Il en est de même des frais d’expertise.
PAR CES MOTIFS
Vu l’arrêt partiellement avant dire droit rendu le 15 décembre 2021,
La Cour, vidant sa saisine,
Fixe l’indemnisation de M. [W] aux sommes suivantes :
— - déficit fonctionnel temporaire : 3 000 euros,
— - Déficit fonctionnel permanent : 13 200 euros
— - Souffrances endurées : 6 000 euros
— - préjudice d’agrément : 3 000 euros,
Dit que les sommes allouées seront directement avancées à M. [W] par la caisse primaire d’assurance maladie de l’ Hérault, après déduction de la somme provisionnelle de 3 000 euros déjà versée, à charge pour l’organisme d’en récupérer le montant auprès de la société [11], incluant la provision versée et le capital représentatif de la majoration de la rente, en application de l’article L. 452-3 du code de la sécurité sociale, les dites sommes étant inscrites au passif de la liquidation judiciaire ainsi que les sommes de 1 125 euros correspondant aux frais d’expertise avancés par la Caisse et de 68 831,95 euros correspondant au capital représentatif du montant de la majoration de la rente à récupérer auprès de l’employeur.

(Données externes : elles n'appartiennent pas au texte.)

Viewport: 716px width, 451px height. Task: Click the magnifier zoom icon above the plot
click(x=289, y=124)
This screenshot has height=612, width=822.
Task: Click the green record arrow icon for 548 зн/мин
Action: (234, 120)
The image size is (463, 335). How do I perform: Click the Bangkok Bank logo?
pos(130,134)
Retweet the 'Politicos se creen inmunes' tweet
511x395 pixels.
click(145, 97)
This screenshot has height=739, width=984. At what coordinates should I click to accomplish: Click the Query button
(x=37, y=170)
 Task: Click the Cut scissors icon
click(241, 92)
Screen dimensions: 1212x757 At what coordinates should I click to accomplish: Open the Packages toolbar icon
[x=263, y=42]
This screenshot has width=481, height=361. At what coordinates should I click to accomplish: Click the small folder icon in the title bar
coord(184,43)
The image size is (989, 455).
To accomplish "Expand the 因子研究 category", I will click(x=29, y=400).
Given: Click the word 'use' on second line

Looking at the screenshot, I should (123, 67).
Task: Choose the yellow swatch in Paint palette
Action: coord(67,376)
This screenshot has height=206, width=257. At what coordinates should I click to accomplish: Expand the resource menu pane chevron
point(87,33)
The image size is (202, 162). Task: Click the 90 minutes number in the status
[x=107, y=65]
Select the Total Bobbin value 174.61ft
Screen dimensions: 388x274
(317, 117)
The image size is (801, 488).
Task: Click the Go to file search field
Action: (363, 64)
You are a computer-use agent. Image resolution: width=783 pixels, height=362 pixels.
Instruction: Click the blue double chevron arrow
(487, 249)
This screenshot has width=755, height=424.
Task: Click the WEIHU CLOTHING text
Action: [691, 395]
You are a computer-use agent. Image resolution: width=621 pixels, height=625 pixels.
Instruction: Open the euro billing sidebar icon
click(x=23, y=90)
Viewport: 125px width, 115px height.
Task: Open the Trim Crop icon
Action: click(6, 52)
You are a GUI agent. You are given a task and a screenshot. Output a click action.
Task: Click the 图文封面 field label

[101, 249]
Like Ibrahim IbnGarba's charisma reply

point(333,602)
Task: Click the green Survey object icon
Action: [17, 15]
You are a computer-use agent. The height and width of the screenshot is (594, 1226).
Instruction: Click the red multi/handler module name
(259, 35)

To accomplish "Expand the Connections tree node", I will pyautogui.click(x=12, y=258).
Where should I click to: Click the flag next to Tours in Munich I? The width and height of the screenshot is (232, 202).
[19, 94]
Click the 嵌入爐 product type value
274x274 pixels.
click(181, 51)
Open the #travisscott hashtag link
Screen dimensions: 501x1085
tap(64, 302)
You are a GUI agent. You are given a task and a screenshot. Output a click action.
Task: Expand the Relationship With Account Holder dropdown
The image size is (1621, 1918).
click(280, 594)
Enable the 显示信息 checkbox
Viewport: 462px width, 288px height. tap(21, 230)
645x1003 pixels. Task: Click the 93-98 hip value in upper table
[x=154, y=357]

Condamne la société [11] aux dépens d’appel ;
Fixe au passif de la société [11] la créance de M. [W] au titre de l’article 700 du code de procédure civile à la somme de 1 500 euros.
Prononcé par mise à disposition de l’arrêt au greffe de la cour, les parties en ayant été préalablement avisées dans les conditions prévues au deuxième alinéa de l’article 450 du code de procédure civile.